Director of the Center for Disease Control Dr Thomas Frieden says that the health worker boarded a commercial airliner from Cleveland to Dallas on Monday just one day before she reported the symptoms of the deadly pathogen.
Frieden states that the woman, identified as 29-year-old Amber Vinson, should never have boarded the commercial flight as she was one of 76 known to have cared for Duncan and was to be self-monitoring. Frieden said in a statement, “The second health care worker reported no symptoms and no fever, however, because at that point, she was in a group of individuals known to have had contact with an Ebola patient, she should not have traveled.” Frieden would later state that the nurse had an elevated temperature of 99.5 degrees before she boarded that flight back to Dallas-Fort Worth.
Vinson traveled on a Frontier Ailines commercial flight from Cleveland to Fort Worth. That flight landed in Fort Worth at 8:16 pm on Monday. CDC will begin contacting and interviewing all 132 passengers that were aboard that flight with the assistance of Frontier Airlines.
Vinson contacted health officials, and within 90 minutes of confirming a fever,was immediately placed in isolation and interviewed to ascertain who she had contact with. At midnight, results of the preliminary tests came back positive for the virus, other tests are scheduled for today in Atlanta. Vinson is being transported to Emory University Hospital in Atlanta for further treatment.

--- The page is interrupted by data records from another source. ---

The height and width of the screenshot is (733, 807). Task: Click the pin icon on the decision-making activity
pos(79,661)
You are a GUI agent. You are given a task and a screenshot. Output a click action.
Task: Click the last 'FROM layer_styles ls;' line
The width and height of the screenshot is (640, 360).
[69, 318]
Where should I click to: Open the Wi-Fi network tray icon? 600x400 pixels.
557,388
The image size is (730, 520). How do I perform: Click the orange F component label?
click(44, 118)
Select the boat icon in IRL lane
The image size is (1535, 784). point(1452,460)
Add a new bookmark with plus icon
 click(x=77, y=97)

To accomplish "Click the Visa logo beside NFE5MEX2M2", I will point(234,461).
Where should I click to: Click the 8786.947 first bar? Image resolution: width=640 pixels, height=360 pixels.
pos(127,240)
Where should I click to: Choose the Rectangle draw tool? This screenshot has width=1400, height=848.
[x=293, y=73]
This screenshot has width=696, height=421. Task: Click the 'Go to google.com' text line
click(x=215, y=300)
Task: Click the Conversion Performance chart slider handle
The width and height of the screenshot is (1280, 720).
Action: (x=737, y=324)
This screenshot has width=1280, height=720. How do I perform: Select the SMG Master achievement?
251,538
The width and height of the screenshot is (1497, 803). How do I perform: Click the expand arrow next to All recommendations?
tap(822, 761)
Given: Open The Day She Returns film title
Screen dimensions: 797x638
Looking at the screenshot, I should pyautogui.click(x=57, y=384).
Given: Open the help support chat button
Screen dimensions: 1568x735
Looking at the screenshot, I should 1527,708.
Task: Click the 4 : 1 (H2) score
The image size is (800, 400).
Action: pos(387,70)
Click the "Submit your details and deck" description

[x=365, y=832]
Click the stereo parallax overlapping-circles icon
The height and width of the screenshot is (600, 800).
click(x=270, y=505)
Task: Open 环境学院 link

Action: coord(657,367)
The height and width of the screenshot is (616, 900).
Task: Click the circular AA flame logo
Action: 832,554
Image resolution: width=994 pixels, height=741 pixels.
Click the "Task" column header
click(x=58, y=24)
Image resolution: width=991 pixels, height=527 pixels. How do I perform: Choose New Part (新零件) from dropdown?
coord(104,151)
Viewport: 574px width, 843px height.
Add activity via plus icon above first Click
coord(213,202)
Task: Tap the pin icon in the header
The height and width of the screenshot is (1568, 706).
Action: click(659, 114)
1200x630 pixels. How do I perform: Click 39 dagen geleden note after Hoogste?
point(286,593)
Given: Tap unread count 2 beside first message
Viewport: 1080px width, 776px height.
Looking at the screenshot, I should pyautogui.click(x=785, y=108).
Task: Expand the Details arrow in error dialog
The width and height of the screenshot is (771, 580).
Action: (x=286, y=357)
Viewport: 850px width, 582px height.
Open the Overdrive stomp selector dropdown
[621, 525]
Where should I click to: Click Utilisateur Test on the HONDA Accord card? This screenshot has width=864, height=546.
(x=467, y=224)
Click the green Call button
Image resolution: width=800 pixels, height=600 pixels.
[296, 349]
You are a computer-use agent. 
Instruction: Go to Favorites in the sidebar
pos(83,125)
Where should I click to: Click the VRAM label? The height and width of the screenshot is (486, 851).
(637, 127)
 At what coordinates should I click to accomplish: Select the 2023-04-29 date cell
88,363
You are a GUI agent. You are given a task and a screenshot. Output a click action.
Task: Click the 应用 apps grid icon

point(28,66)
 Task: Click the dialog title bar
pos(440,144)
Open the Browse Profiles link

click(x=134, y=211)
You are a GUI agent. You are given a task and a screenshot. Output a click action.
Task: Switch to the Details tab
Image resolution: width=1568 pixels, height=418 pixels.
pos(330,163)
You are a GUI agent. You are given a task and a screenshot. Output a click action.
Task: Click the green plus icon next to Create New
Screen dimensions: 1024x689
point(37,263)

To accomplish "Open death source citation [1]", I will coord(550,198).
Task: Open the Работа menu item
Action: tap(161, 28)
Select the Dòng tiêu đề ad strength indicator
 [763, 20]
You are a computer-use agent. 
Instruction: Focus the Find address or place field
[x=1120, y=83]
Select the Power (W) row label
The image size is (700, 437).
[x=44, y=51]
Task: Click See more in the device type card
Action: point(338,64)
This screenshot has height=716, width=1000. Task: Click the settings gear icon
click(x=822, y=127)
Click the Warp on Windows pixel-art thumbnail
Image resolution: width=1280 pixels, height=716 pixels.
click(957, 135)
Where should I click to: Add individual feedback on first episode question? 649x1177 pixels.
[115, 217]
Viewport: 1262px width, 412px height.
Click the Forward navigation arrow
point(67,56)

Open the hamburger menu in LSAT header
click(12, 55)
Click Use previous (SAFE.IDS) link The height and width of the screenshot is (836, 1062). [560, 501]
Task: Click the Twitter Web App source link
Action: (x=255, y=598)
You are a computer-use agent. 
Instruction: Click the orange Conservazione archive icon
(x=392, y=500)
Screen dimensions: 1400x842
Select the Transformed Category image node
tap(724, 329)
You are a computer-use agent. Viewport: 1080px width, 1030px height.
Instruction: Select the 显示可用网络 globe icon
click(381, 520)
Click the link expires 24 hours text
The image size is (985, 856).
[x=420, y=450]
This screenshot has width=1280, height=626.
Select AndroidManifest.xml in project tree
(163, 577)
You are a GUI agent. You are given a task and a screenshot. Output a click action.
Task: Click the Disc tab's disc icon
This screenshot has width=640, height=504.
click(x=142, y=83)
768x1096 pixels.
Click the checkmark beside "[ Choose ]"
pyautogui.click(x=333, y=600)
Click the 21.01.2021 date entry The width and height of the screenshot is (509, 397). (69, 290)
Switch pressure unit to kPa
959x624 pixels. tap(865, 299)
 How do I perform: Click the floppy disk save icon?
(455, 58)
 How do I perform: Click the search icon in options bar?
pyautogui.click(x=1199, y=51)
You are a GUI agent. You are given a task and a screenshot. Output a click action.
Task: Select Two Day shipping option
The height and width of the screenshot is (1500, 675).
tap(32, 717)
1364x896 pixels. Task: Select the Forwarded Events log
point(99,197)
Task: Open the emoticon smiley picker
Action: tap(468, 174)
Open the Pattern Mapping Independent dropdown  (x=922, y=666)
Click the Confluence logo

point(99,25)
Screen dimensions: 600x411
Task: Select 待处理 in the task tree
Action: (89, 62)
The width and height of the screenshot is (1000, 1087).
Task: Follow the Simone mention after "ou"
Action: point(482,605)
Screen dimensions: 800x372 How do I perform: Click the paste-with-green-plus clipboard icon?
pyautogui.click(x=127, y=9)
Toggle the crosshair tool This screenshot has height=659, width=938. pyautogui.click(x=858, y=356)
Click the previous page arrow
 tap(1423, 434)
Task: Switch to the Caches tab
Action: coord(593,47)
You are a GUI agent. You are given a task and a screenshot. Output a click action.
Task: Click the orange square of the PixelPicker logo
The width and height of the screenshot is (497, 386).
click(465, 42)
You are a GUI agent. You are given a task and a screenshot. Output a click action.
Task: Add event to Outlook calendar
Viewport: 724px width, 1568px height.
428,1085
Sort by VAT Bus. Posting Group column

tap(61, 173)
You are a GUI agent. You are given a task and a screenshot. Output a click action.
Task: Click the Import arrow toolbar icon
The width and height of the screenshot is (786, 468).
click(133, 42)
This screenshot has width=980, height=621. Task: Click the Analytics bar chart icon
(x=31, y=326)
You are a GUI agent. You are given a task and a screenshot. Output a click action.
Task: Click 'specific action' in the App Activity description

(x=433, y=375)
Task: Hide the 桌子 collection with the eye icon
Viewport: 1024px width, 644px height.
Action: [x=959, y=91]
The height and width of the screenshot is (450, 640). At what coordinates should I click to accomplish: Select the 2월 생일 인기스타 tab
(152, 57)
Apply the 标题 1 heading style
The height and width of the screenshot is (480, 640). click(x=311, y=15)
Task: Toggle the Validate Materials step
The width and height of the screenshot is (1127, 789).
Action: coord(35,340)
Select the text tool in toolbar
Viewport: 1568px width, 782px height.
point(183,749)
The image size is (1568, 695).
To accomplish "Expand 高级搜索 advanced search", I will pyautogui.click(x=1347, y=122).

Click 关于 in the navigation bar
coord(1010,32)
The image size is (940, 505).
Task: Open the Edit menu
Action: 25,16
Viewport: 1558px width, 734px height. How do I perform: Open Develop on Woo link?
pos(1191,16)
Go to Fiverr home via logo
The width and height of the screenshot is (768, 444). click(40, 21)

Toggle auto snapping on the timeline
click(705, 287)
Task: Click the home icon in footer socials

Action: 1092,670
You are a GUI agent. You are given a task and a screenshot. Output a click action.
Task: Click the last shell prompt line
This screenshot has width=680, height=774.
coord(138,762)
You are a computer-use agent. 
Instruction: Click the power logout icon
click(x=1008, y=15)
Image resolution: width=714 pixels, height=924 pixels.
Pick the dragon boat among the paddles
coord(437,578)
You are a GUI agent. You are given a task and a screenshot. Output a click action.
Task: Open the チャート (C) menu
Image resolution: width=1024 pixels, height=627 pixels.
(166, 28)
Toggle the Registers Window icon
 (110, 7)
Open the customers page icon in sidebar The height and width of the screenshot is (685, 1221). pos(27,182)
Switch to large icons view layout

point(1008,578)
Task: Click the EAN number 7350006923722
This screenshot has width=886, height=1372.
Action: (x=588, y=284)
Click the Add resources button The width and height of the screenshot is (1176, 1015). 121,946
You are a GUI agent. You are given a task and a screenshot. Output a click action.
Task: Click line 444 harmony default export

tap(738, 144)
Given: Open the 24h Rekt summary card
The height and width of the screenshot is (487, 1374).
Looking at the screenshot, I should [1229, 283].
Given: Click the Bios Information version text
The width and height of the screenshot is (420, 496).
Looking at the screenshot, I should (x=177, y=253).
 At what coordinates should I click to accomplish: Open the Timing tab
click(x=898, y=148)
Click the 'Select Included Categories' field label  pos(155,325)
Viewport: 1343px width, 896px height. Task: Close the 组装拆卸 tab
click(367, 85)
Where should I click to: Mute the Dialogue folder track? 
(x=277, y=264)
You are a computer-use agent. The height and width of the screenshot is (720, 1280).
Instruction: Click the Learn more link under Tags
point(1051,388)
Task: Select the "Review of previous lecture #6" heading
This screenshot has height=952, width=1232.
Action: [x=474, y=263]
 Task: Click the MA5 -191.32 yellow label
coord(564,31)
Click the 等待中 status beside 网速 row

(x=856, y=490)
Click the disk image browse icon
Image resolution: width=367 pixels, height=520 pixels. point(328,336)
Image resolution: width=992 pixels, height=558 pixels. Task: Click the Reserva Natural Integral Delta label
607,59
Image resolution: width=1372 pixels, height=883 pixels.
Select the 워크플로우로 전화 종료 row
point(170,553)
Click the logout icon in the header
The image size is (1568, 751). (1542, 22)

Mayor of Dallas, Mike Rawlings states that a team has been sent to Vinson’s home and in the process of disinfecting it and the inside of her vehicle. That vehicle will be removed from the area today.
The first nurse to contract the deadly virus is now in “good” condition following a transfusion from a person who had contracted the disease and survived. Duncan was unable to receive a transfusion from this person as his blood type did not match.